Il en va de même pour certains acteurs du secteur de la santé, comme les fabricants et distributeurs de médicaments et de technologies médicales, qui bénéficient d’une demande généralement stable – il suffit de voir la lenteur avec laquelle leur activité s’est normalisée depuis la fin de la crise sanitaire. De plus, les débats politiques sur les prix des traitements dans le cadre de la campagne présidentielle américaine ont fait reculer les valorisations à des niveaux pour le moins attrayants.
Enfin, les mégatendances comme l’intelligence artificielle (IA) demeurent pertinentes, et ce quelle que soit la conjoncture. Caroline Jones en est convaincue : « En tant que plus grande révolution technologique depuis la création d’Internet, l’IA devrait être une importante source de gains d’efficacité pour les entreprises ». Voilà qui, à son tour, pourrait générer une période de solide croissance, semblable à l’époque faste des années 1990 portée par l’essor d’Internet. Il est toutefois difficile de prévoir exactement quand ces gains d’efficacité pourraient se produire, et dans l’intervalle, il faudra sans doute composer avec des épisodes de volatilité sur les marchés actions. Quoi qu’il en soit, « l’IA offre un potentiel attrayant », selon Caroline Jones.
Les obligations connaissent un nouveau souffle
Avec les baisses de taux, il faut s’attendre à ce que les rendements des liquidités – jusqu’à présent de l’ordre de 5 % – deviennent moins intéressants. Si la Fed réduit ses taux directeurs autant que les marchés l’anticipent, alors les taux sur les liquidités pourraient passer sous la barre des 3 % au cours de l’année à venir. Face à ce scénario, les investisseurs ont déjà commencé à arbitrer en faveur d’obligations de qualité.
Dans l’environnement actuel, le potentiel de rendement des actifs obligataires semble raisonnable. « Maintenant que l’inflation a reflué, la Fed s’attelle désormais à soutenir la croissance, ce qui constitue un contexte généralement attrayant pour les investisseurs en obligations », explique Pramod Atluri.

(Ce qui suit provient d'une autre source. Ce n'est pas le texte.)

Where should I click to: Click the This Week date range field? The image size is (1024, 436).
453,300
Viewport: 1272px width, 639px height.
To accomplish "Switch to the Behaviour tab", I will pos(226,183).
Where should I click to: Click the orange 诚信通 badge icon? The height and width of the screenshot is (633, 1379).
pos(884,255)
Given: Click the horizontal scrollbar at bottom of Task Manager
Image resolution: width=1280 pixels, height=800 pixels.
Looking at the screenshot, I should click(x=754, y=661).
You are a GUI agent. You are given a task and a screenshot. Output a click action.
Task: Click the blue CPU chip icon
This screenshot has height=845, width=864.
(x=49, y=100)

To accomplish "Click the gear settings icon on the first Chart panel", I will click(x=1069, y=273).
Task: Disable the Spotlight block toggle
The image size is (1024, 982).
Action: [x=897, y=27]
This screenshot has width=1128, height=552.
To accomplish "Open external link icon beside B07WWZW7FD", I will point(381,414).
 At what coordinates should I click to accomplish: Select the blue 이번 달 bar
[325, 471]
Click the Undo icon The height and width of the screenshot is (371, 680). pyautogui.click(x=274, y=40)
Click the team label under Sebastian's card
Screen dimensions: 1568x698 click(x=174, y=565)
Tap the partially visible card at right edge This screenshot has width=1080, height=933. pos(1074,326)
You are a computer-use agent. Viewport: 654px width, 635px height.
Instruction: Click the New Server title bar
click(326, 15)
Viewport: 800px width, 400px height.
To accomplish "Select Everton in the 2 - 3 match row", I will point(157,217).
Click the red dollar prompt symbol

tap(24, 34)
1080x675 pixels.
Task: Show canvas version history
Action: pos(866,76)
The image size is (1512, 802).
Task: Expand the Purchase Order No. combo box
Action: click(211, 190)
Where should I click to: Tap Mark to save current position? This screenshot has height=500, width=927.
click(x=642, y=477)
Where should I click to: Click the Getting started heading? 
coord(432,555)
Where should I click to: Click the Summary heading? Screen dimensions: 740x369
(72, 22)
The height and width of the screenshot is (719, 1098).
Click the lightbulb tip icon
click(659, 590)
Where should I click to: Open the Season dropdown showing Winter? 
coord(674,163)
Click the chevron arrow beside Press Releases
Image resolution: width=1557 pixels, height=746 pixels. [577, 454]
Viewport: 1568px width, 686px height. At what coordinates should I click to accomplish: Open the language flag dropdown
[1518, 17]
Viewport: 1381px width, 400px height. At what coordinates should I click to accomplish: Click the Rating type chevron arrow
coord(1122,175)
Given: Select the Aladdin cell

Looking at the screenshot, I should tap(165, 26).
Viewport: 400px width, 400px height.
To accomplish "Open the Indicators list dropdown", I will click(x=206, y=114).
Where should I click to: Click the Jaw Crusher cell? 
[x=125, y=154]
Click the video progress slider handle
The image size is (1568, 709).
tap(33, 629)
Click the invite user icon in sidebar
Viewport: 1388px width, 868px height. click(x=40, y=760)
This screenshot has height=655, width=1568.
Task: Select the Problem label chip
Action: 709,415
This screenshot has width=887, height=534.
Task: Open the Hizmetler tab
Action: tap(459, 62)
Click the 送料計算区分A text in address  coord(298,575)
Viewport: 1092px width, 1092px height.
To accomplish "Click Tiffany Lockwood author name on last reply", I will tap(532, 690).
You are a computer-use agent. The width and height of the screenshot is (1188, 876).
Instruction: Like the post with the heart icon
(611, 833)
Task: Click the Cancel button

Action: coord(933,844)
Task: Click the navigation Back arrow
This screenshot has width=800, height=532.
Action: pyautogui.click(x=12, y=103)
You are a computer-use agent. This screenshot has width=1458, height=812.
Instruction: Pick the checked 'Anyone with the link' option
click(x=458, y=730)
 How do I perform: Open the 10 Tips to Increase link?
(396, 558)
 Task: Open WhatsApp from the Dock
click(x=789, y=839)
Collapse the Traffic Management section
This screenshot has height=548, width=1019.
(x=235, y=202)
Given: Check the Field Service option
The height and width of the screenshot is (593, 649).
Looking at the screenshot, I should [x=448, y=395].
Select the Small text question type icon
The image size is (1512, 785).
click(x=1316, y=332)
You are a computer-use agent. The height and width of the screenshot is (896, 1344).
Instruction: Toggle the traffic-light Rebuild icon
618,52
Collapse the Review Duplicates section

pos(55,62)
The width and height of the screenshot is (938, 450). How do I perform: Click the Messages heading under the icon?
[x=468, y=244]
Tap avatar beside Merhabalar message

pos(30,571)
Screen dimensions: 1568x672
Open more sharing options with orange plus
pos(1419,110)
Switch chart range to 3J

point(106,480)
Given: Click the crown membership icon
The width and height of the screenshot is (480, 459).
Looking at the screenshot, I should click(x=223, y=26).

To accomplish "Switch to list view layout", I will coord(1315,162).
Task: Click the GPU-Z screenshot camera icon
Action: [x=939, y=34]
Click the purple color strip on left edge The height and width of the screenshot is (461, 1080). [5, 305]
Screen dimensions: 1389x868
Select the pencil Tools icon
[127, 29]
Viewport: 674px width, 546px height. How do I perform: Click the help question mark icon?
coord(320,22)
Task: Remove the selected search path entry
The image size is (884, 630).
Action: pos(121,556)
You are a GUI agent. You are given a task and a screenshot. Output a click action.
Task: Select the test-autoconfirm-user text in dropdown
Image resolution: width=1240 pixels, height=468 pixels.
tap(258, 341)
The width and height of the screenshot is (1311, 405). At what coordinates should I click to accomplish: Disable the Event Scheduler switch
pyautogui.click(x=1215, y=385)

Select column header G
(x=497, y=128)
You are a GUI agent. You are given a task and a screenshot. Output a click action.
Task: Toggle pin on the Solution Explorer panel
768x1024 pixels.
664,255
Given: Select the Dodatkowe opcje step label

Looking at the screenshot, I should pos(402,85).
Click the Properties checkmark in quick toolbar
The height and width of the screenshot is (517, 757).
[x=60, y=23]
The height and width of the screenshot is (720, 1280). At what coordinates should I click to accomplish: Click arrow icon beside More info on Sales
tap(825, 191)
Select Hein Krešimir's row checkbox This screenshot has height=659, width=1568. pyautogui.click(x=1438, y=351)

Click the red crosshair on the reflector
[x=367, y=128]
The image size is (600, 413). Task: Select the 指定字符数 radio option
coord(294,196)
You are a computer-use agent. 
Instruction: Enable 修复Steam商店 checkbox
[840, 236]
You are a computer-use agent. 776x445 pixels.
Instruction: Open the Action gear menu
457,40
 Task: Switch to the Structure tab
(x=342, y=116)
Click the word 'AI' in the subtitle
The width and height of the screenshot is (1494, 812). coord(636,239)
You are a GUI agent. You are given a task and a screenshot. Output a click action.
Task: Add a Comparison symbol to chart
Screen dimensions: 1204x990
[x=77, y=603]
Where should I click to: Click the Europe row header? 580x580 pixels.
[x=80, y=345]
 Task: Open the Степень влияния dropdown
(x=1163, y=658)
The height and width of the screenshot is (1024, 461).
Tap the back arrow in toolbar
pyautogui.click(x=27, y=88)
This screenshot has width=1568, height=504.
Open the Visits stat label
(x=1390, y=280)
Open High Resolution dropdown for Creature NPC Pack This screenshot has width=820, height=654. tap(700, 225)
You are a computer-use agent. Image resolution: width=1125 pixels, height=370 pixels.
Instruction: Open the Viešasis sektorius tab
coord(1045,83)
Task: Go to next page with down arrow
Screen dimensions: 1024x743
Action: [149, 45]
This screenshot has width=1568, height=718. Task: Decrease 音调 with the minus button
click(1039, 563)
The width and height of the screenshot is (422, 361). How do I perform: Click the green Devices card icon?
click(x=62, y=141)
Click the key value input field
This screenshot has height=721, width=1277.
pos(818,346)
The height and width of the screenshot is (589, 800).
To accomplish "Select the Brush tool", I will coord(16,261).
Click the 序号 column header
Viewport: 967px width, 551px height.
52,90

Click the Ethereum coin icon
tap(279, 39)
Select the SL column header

Avec une inflation proche de son objectif de 2 %, la Fed dispose désormais d’une importante marge de manœuvre pour abaisser les taux plus rapidement – encore plus vite qu’anticipé par les marchés – en cas de choc inattendu ou d’augmentation du risque de récession. Les données passées montrent que les obligations ont tendance à enregistrer les meilleures performances durant les cycles de baisses de taux, qui font mécaniquement monter les cours obligataires. Par exemple, le rendement moyen de l’indice Bloomberg US Aggregate a nettement dépassé celui des liquidités au cours des cycles de détente monétaire orchestrés entre septembre 1984 et septembre 2024.